Your program should stop if either the number of iterations is reached or if the change in
the total sum of the squares of the distances (SSD) falls below epsilon.
Plot the runtime of the algorithm as a function of number of clusters, number of
dimensions and size of the dataset (number of transactions).
Plot the goodness of clustering as a function of the number of clusters and determine the
optimal number of clusters.
Compare the performance of your algorithm with that of Weka and summarize your
results.
For this assignment you will work in teams. Use the dataset from the domain you will be
working on for the project. If the data is not suitable, you may use one from the Weka
dataset.
All code must be written by the members of your team. You may NOT use any code
from ANY OTHER source, including other students and the Internet.
Due Date
The assignment is due on March 16 is worth 100 points.
Handin
Hand in a report along with the listing of your program, the output generated from the run
of the test file on Canvas. Make sure that you have uploaded a signed copy of the
Contributions form. Prepare and submit two files as follows:
• Your report named as“Lastname1_Lastname2.pdf”in pdf format. The signed
contributions form should be used as the cover page of your report.

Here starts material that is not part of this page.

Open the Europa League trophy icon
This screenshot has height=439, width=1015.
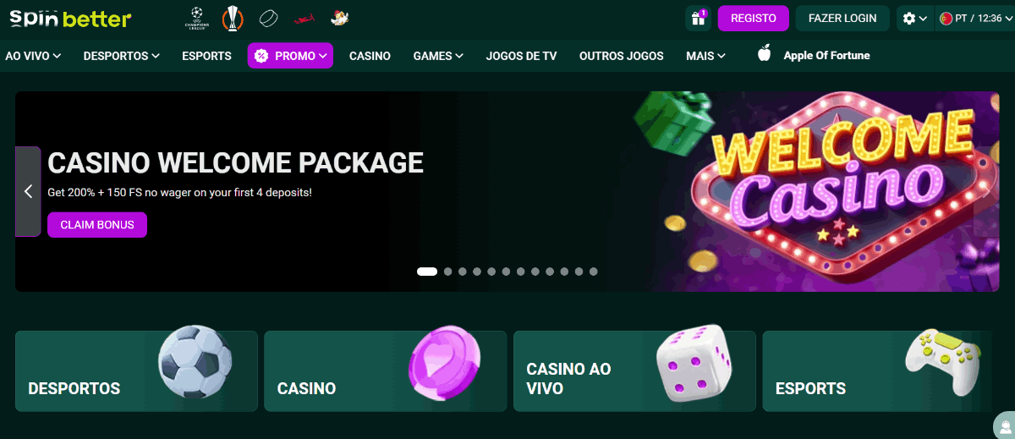point(232,18)
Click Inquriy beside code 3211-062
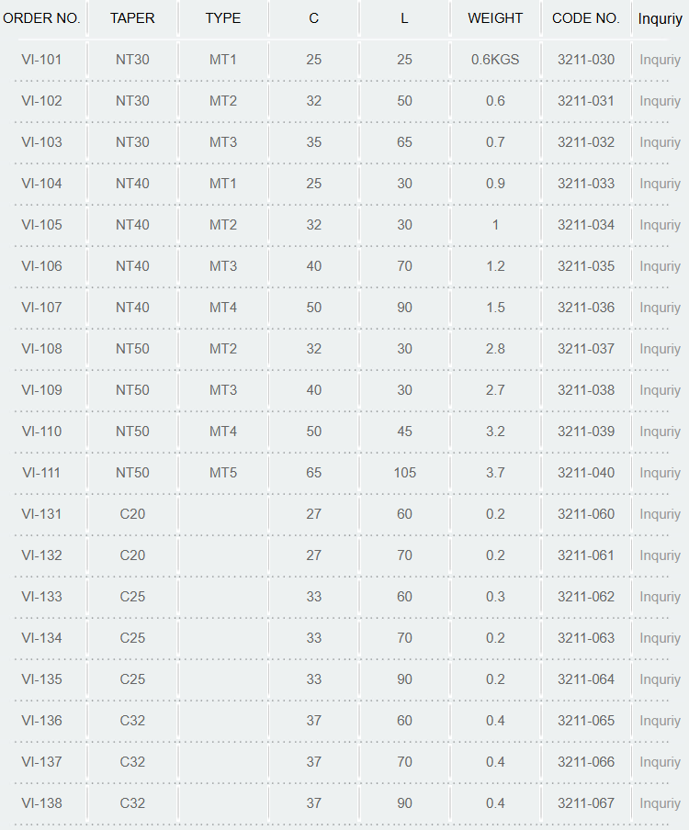The height and width of the screenshot is (830, 689). tap(660, 597)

• A zip file named“Lastname1_Lastname2.zip”that includes everything else (your
program, the output generated from the run of the test file, etc.). You must include
a README file that describes the usage of your program. Make sure your
implementation can successfully execute on the CSE server.
Grading Guidelines
Implement the k-means algorithm to perform clustering in a dataset. (50 points)
• Your implementation will be tested on cse.unl.edu server using the command you
provided in the README file. (30 points)
• In the report, you should write a paragraph about your program design (10 points)
Plot the runtime of the algorithm as a function of number of clusters, number of
dimensions and size of the dataset (number of transactions). (20 points)
• In the report, you should write a paragraph to summarize the observation and
elaborate on it.
Plot the goodness of clustering as a function of the number of clusters and determine the
optimal number of clusters. (20 points)
• In the report, you should write a paragraph to summarize the observation and
elaborate on it.
Compare the performance of your algorithm with that of Weka and summarize your
results. (10 points)
• Summarize the differences (if there is any) and elaborate on it (why/how).